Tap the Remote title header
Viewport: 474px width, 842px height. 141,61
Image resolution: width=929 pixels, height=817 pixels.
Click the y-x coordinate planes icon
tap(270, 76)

● ● ● ●

[INSTRUCTION] Copy out the whole listing above line for line, keeping every word and number the same.

[COMPLETE OUTPUT]
Tap the Remote title header
Viewport: 474px width, 842px height. 141,61
Image resolution: width=929 pixels, height=817 pixels.
Click the y-x coordinate planes icon
tap(270, 76)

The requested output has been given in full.